Infirmation 19 mars 2025
Commentaire • 0
Sur la décision
| Référence : | CA Nancy, ch. soc. 1re sect., 19 mars 2025, n° 24/01484 |
|---|---|
| Juridiction : | Cour d'appel de Nancy |
| Numéro(s) : | 24/01484 |
| Importance : | Inédit |
| Décision précédente : | Tribunal de grande instance de Nancy, 20 juin 2024, N° 21/55 |
| Dispositif : | Autre |
| Date de dernière mise à jour : | 24 mars 2025 |
| Lire la décision sur le site de la juridiction |
Texte intégral
ARRÊT N° /2025
SS
DU 19 MARS 2025
N° RG 24/01484 – N° Portalis DBVR-V-B7I-FMWM
Pole social du TJ de NANCY
21/55
20 juin 2024
COUR D’APPEL DE NANCY
CHAMBRE SOCIALE
SECTION 1
APPELANTE :
Madame [H] [Y] (pour Mr [Z] [Y] décédé)
[Adresse 1]
[Localité 4]
Représentée par Maître Cédric DE ROMANET DE BEAUNE de la SELARL TEISSONNIERE TOPALOFF LAFFORGUE ANDREU ASSOCIES, avocat au barreau de PARIS
INTIMÉE :
CPAM DE MEURTHE ET MOSELLE prise en la personne de son représentant légal pour ce domicilié au siège social
[Adresse 5]
[Localité 3]
Représentée par Madame [F] [V], régulièrement munie d’un pouvoir de représentation
COMPOSITION DE LA COUR :
Lors des débats, sans opposition des parties
Président : M. Jérôme LIZET
Siégeant en conseiller rapporteur
Greffier : Madame Céline PERRIN, assistée de [R] [M], greffier stagiaire (lors des débats)
Lors du délibéré,
En application des dispositions de l’article 945-1 du Code de Procédure Civile, l’affaire a été débattue en audience publique du 08 Janvier 2025 tenue par M. LIZET, magistrat chargé d’instruire l’affaire, qui a entendu les plaidoiries, les avocats ne s’y étant pas opposés, et en a rendu compte à la Cour composée de Corinne BOUC, présidente, Jérôme LIZET, président assesseur et Dominique BRUNEAU, conseiller, dans leur délibéré pour l’arrêt être rendu le 19 Mars 2025 ;
Le 19 Mars 2025, la Cour après en avoir délibéré conformément à la Loi, a rendu l’arrêt dont la teneur suit :
Faits, procédure, prétentions et moyens
M. [Z] [Y] a effectué sa carrière de 1971 à 2003 au sein de la société [7], essentiellement au poste de soudeur.

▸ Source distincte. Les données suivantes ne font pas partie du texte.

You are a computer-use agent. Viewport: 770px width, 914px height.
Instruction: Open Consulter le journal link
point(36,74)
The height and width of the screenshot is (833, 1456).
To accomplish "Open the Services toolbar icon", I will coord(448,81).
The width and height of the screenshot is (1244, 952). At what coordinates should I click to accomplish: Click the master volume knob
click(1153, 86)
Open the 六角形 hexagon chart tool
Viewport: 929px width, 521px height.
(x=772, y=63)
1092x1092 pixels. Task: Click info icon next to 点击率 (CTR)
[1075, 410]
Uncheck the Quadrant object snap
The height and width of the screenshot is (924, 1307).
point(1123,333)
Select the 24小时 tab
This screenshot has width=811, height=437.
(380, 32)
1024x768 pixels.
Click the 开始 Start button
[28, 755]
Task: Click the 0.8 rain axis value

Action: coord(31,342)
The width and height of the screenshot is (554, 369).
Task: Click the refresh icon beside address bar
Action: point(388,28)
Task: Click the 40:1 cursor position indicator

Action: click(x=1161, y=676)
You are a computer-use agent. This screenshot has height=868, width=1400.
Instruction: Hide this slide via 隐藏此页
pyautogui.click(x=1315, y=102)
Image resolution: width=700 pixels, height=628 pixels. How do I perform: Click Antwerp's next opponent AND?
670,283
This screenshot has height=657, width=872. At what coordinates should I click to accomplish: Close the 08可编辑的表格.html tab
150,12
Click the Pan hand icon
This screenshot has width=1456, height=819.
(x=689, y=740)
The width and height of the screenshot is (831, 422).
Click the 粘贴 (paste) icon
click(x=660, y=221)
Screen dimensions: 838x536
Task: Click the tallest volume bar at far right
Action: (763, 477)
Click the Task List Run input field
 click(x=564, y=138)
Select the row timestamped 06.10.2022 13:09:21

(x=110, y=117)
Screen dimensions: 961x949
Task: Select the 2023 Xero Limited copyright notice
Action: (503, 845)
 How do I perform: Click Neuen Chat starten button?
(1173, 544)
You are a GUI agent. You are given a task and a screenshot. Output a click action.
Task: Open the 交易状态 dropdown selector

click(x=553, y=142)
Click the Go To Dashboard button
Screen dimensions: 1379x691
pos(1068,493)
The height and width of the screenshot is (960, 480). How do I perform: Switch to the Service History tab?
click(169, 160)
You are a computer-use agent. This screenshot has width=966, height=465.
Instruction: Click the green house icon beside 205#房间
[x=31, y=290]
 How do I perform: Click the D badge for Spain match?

Il est décédé en date du 15 janvier 2017 des suites d’un « adénocarcinome muco-secrétant » compatible avec une origine broncho-pulmonaire.
Selon formulaire du 9 avril 2019, sa veuve, Mme [H] [Y] a souscrit une déclaration de maladie professionnelle pour le compte de [Z] [Y] pour un « carcinome bronchique », objectivé par certificat médical initial du 22 juin 2018 du docteur [K] [L].
La caisse a instruit cette pathologie au titre du tableau 30 bis des maladies professionnelles, relatif à une exposition aux poussières d’amiante et a sollicité l’avis d’un CRRMP, les conditions relatives à la durée d’exposition et à la liste limitative du tableau n’étant pas remplies.
Après une première décision du 8 octobre 2019 de refus provisoire dans l’attente de l’avis du CRRMP, par décision du 28 septembre 2020, la caisse, après avis défavorable du CRRMP région Grand Est du 24 septembre 2020, a refusé de prendre en charge ces maladies au titre des risques professionnels.
Le 27 novembre 2020, Mme [H] [Y] a contesté cette décision par la voix amiable.
Par décision du 5 janvier 2021, la commission de recours amiable de la caisse a rejeté son recours.
Le 5 mars 2021, Mme [H] [Y] a contesté ces décisions devant le pôle social du tribunal judiciaire de Nancy.
Par jugement du 9 février 2022, le tribunal a déclaré le recours de Mme [H] [Y] recevable, l’a déboutée de sa demande de reconnaissance implicite de cette pathologie au titre de la législation professionnelle et a désigné le CRRMP de [Localité 6] pour second avis.
Le 9 mai 2023, le CRRMP de Bourgogne-Franche-Comté a rejeté le lien direct entre la maladie et le travail habituel de la victime et a rendu un avis défavorable à la reconnaissance du caractère professionnel de la pathologie déclarée.
Par jugement du 20 juin 2024, le tribunal a :
— débouté Mme [Y] de sa demande tendant à l’annulation de l’avis du CRRMP BOURGOGNE FRANCHE COMTE du 9 mai 2023 et de sa demande de saisine d’un autre CRRMP ;
— confirmé la décision de la CRA de la CPAM de MEURTHE ET MOSELLE du 5 janvier 2021 ;
— débouté Madame [Y] de sa demande formée au titre de l’article 700 du code de procédure civile,
— condamné Mme [H] [Y] aux dépens de l’instance.
Ce jugement a été notifié à Mme [H] [Y] par lettre recommandée dont l’accusé de réception a été signé le 26 juin 2024.
Par courrier recommandé envoyé le 17 juillet 2024, Mme [H] [Y] a interjeté appel de ce jugement.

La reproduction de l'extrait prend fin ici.